あれが、あんなモノが、男を悪夢にいざなった元凶だというのか。


(──クソッタレが!)


困惑と屈辱に感情が爆ぜ、途端に凶相を浮かべた男が吠えた。


「てめぇら、そこをどけっ!」


 そもそも、茶番に付き合ってやる必要などどこにもないのだ。男は何を馬鹿正直に大通りをマラソンしているのか。


(付き合ってらんねぇよ──!)


 いつの間にやら出来上がった無言の約束事を打ち破り、男が観客の方に突撃する。

面貌は歪み、他者へと振りかざす暴力の喜びの笑みが零れた。

 遅まきながら標的と化した観衆の顔が引き攣り、人垣にほころびが生じた。誰も彼もが恐れ慄き、隣人を突き飛ばして逃げようと動きだし、今しも男が手当たり次第の強行に出ようと拳を振り上げたその時。


「──そこまでだ、下郎」


 そこで、二人目。

居並ぶ観衆の頭上より振りかかる、威厳を含んだ歌う様な低い声。

どよめきがおこり、男もそちらに視線を向ける──居た。瀟洒な店構えの花屋、その二階。バルコニー風の花壇。


 (……またかよ)


 思わず心中でツッコミを入れるほど馬鹿馬鹿しい姿に、男は頭痛さえ覚えてしまった。

悠然と高所に佇むその容姿は夜目にも華々しく、しかし夜の大都市には全く相応しくない。


(ナポレオン…いや怪傑ゾロ……ボクサー?)


 鍛えあげられた逆三角形の肉体を、貴族めいた朱色のフリルに押し込めた青年。

その目元はマスクで覆われ、両手は何故か8オンスのグローブ。これも当然朱い。

オマケにその手には一振りのステッキ──歩行補助目的の物ではなく、紳士が持つに相応しい、黒い光沢と精緻な象嵌が施された趣きのある代物だ。
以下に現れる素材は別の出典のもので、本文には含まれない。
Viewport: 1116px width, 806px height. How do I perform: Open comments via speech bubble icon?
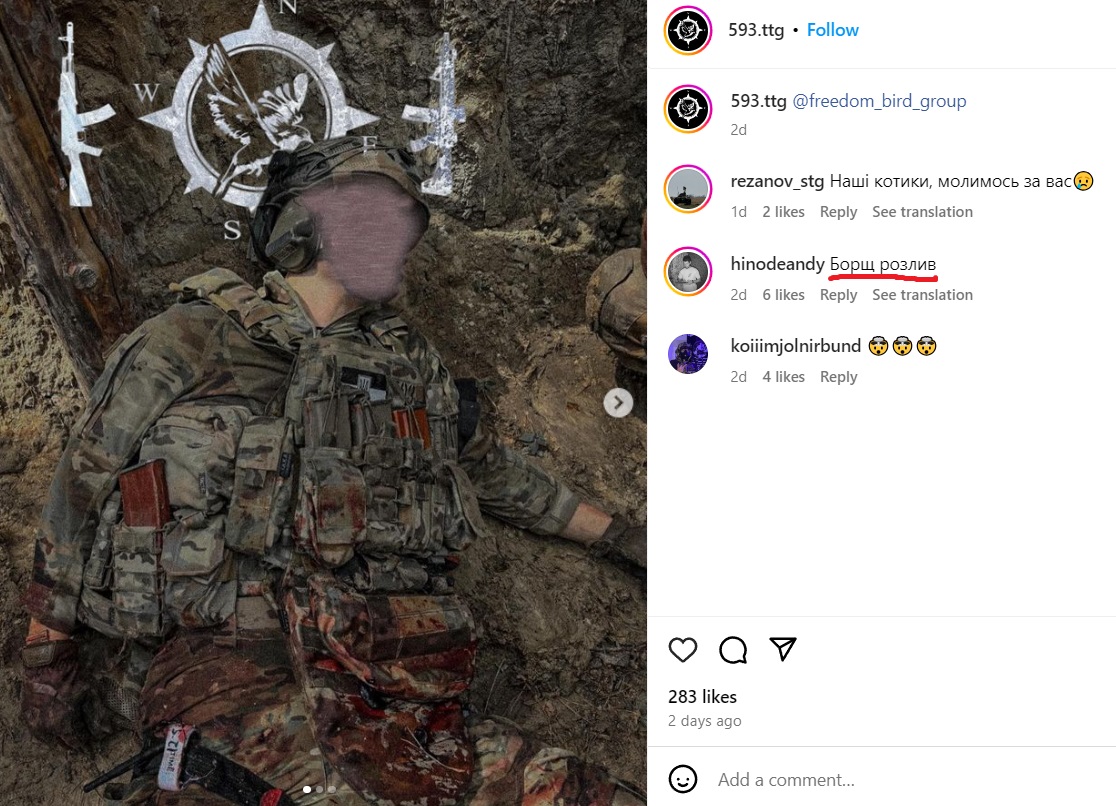click(732, 649)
 それをバルコニーの廊下に突き立て、まるで王者の肖像画のようなポーズでこちらを見下ろしている。

貴族なのか紳士なのかボクサーなのかサッパリ分からない。おそらく本人の中ではそのどれもが正解なのだろう。

己のアイデンティティを全て身につけてみたらこうなった、異論は認めない。

 そう言わんばかりの自信に満ち溢れた態度と声を聞きながら、男は自分の役回りに思い当たってしまった。


 正義の味方が悪を挫く。分かりやすいシナリオ。

少しだけ捻ってあるのは、どのヒーローが悪を裁くかの競争であること。

 それを街ぐるみで楽しむイベント。警察すらもグルだ。

そして自分は、そのヒーロー共の『餌』。


 恐ろしくて悔しくて腹が立って、実に馬鹿馬鹿しい。

誰も本当に男の事を『脅威だ』など見ていない。街中全てが、馬鹿が捕まる所が見たいだけ。


 そしてそんな茶番にノコノコと乘せられた自分は、愚か者以外の何者だというのか──。
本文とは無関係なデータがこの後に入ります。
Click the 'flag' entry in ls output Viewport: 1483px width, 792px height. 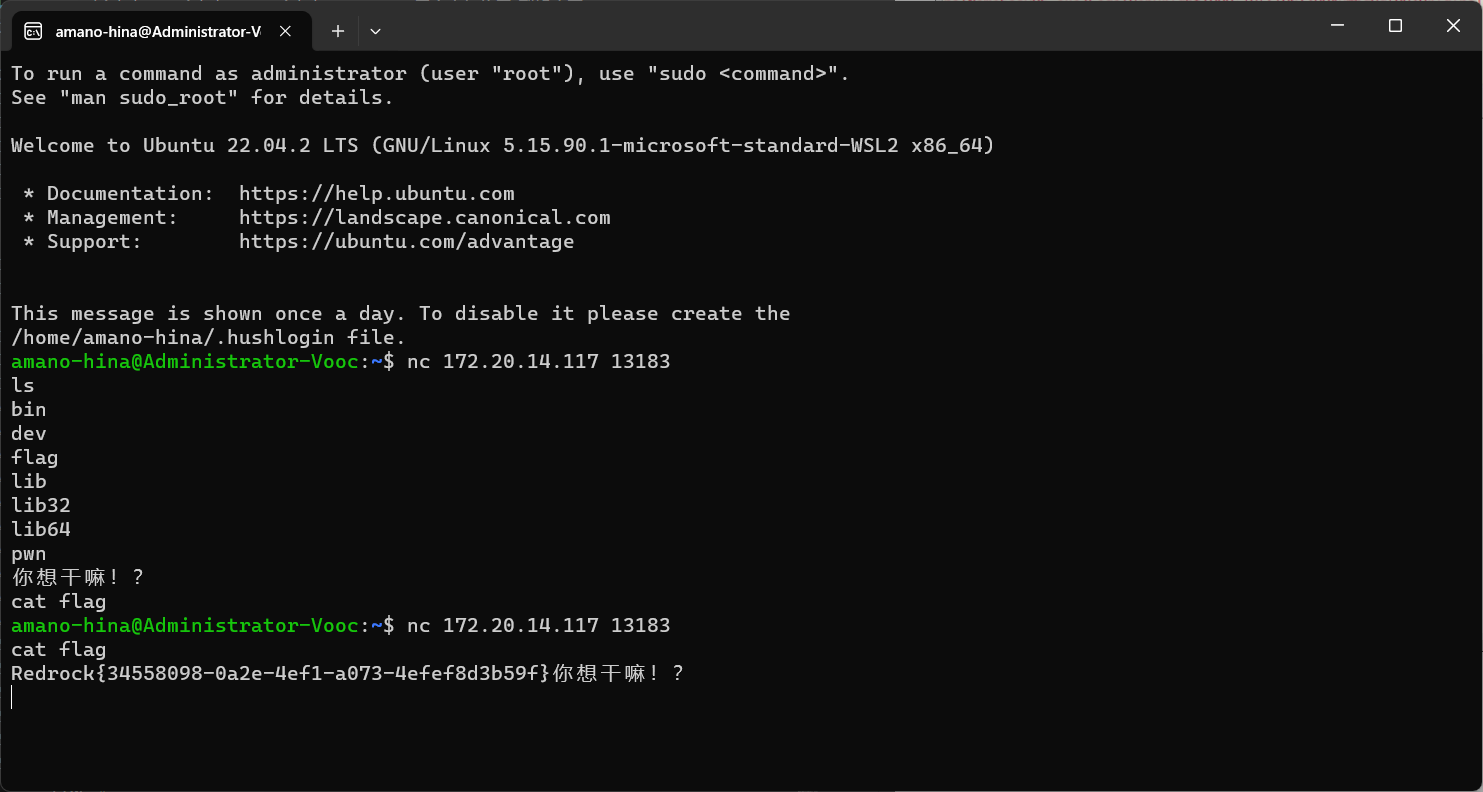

 男の衝撃などには全く意に介せず、淡々と己の言いたいことだけを告げる第2の男。


「貴様の悪行は全て見ていた。罪を認め、投降せよ。さすればれ貴様にも幾許かの慈悲をくれてやろう」


 朗々と歌い上げるように一息で言ってのけて、睥睨。そうとしか言い用のない冷たい目。


「…はぁ」

「…何か言うことはないのか」

「…はぁ?」

「貴様の言い分を聞こうというのだ、下郎。…やむを得ぬ事情があるというのなら──見逃そうではないか。そう言っているのだ」

「……はぁ…」

 苛立ちを含ませながら赤貴族が更に言い募る。が、男は流れにまたしてもついていけない。思考が現状に追いついたと思ったらこの有様だ。
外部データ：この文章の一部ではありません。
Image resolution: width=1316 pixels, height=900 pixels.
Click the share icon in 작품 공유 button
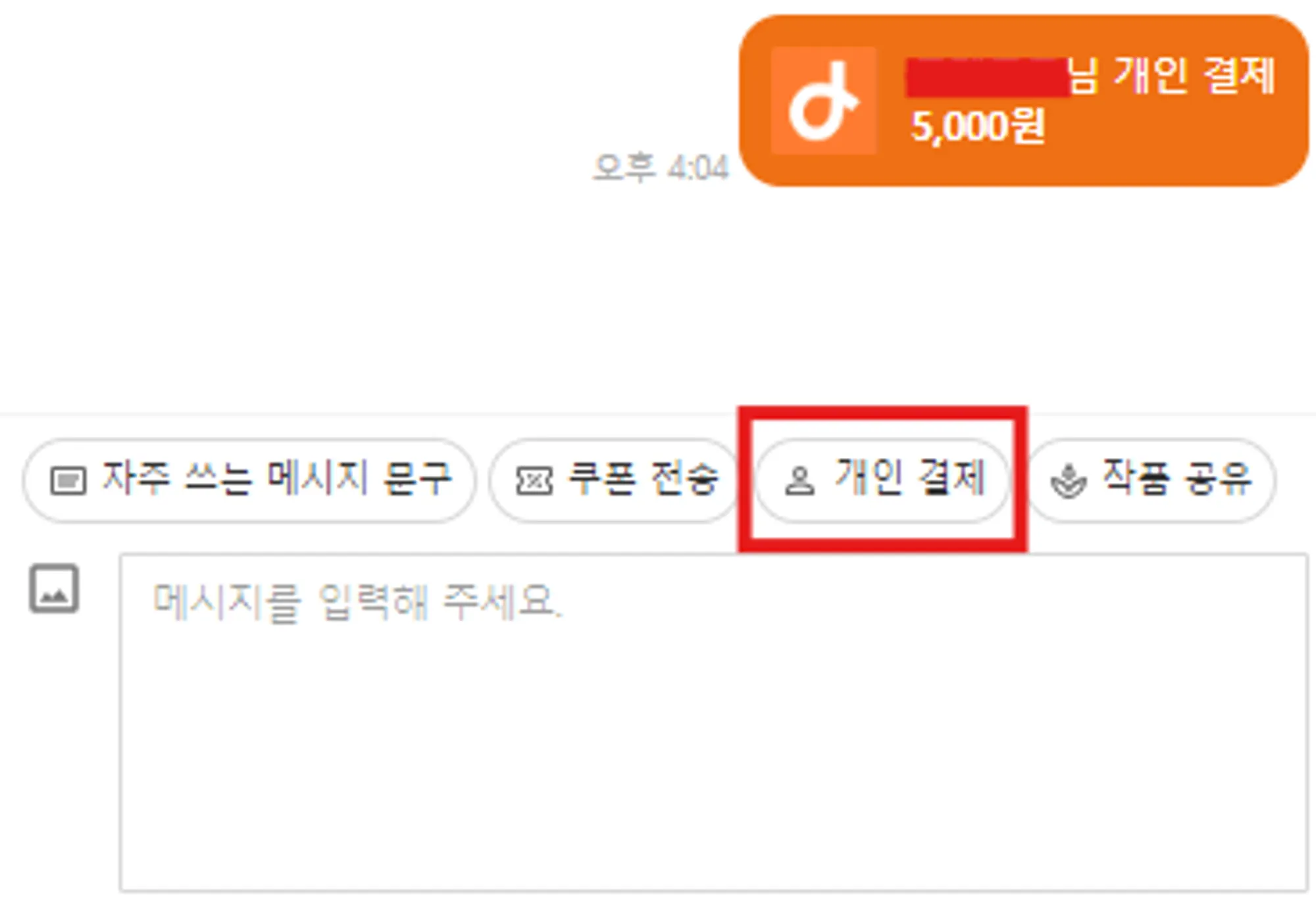pyautogui.click(x=1069, y=481)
 男としてはこの場を一刻も離れたいのだが、観衆の視線、赤貴族拳闘士の視線、背後の痛々しい掌男に対する声援、周囲の環境が男の所在を隠してはくれない。

 もう何だか必死になって逃げるのも馬鹿馬鹿しくなり、いっそ警察に自首して、この見世物から解放されたいという思いさえしてきたが、眼前の男を要求を無視すれば、それすら叶わぬ恐ろしい目に合うかもしれない……そう思わせるだけの眼力と迫力が赤貴族にはあった。


 借金苦。生活苦。むしゃくしゃしてやった。いまははんせいしている──赤貴族の言う『やむを得ぬ事情』を何とかひねり出そうとして、そのどれもが自らの中で却下された。

第一、男は役者でも芸人でもない。いきなり演壇に立たされて上手に踊れと言われてもその、何だ。


(無理だっつうの…!)


 数多の視線に貫かれてへどもどと戸惑う姿は最早哀れでしかなく、先ほど襲われた者でさえ、何とも言えない憐憫めいたものを男に向けていた。


「──3分間待ってやる。それまでに返答をよこしたまえ」

 あくまで、男は何か言わなければならないらしい。それが赤貴族拳闘士のジャスティス。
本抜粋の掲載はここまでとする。